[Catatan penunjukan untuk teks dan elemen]
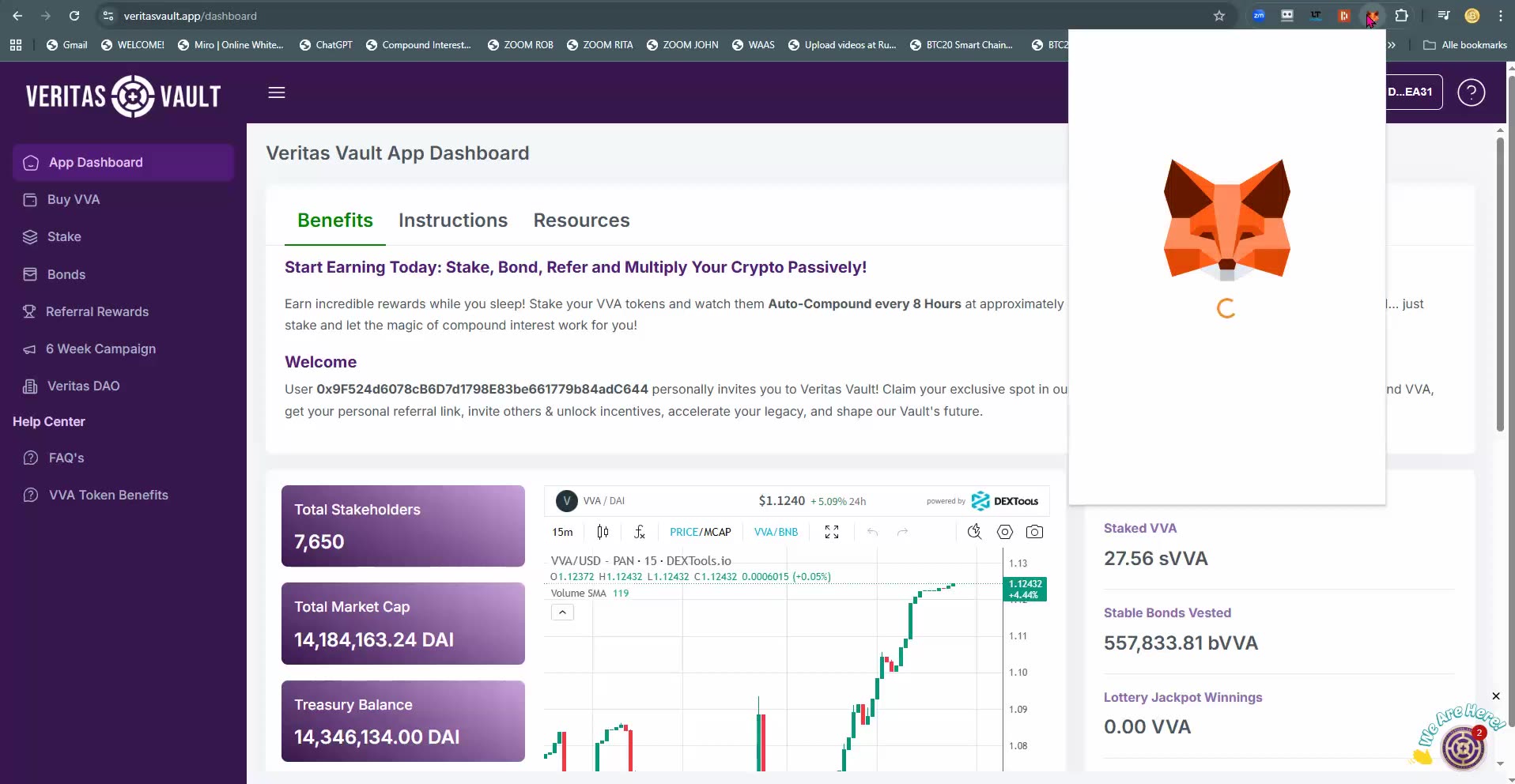Open Bonds from the sidebar icon
Screen dimensions: 1515x784
pos(29,274)
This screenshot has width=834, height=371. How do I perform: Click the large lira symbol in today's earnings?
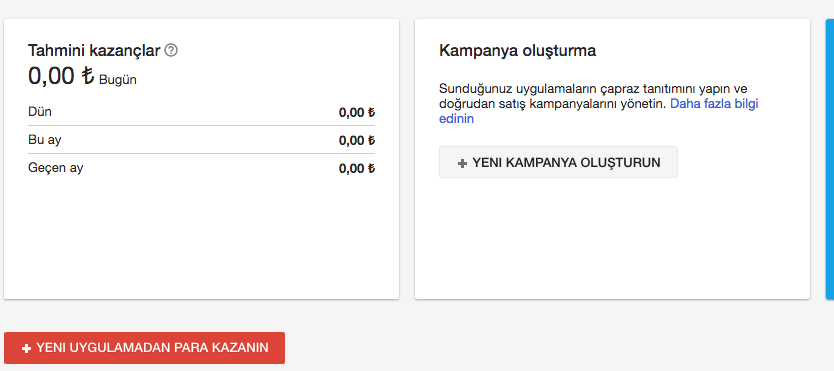click(88, 76)
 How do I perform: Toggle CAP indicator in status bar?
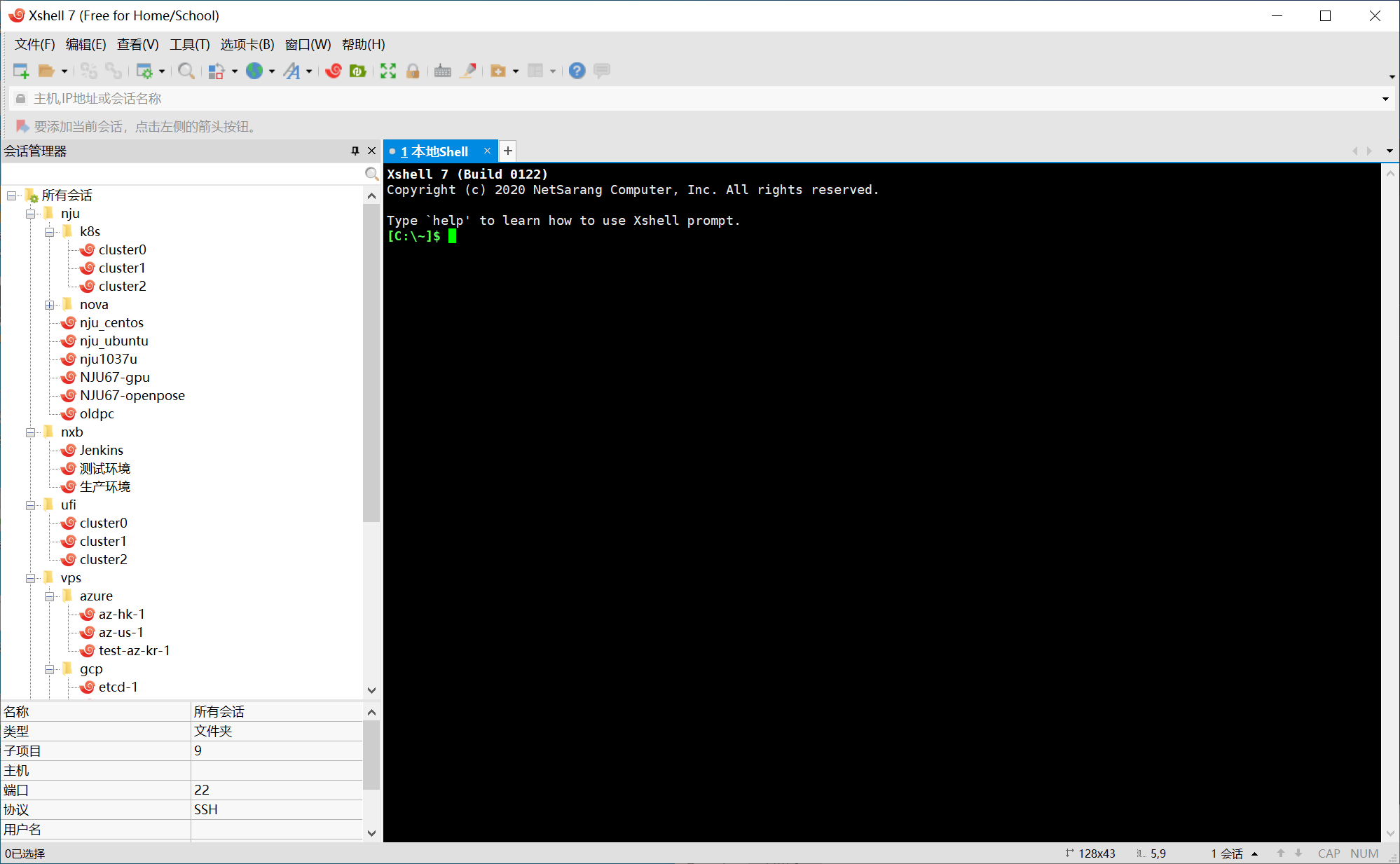(1328, 853)
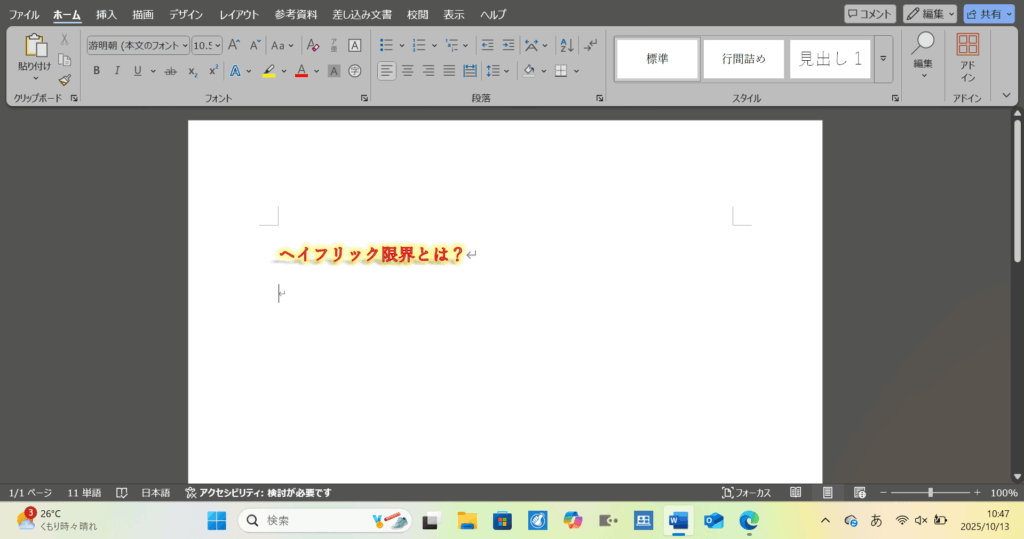Click the Center alignment icon
Screen dimensions: 1024x539
[x=407, y=71]
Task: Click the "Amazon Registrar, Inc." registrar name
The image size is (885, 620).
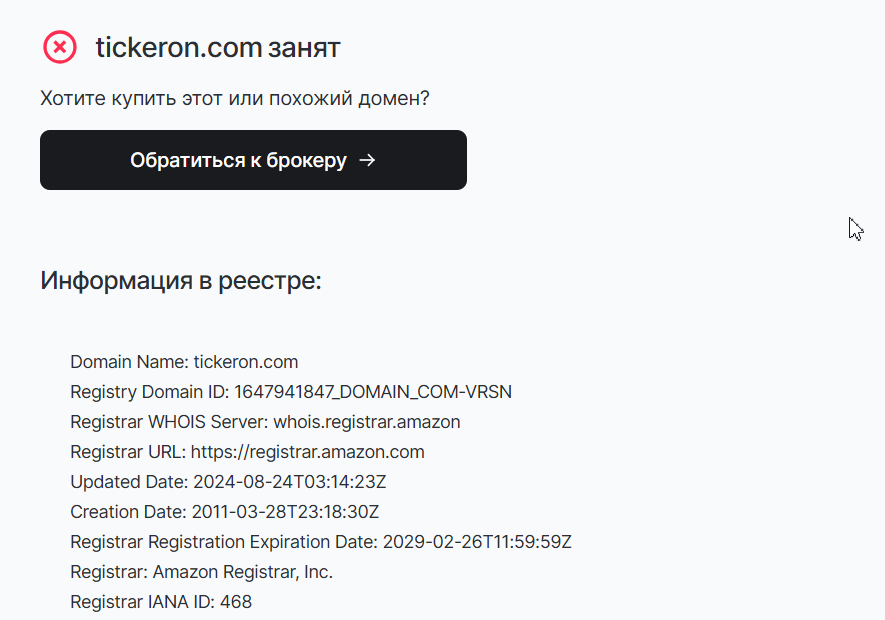Action: (243, 572)
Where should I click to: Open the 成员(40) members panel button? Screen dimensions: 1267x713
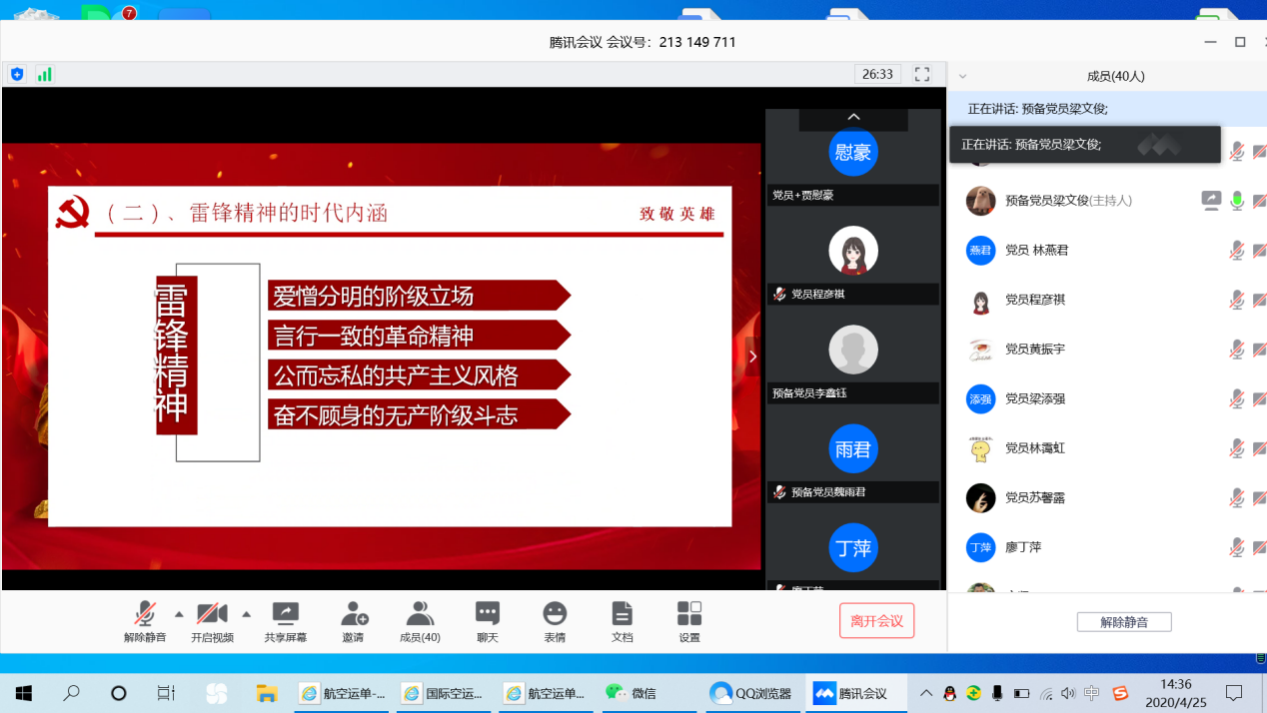pos(420,614)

▶ [TUGAS YANG DIBERIKAN]: Hitunglah berapa baris pada item di atas yang memuat kata "perform". Tuliskan angkanya saja.

▶ [JAWABAN]: 2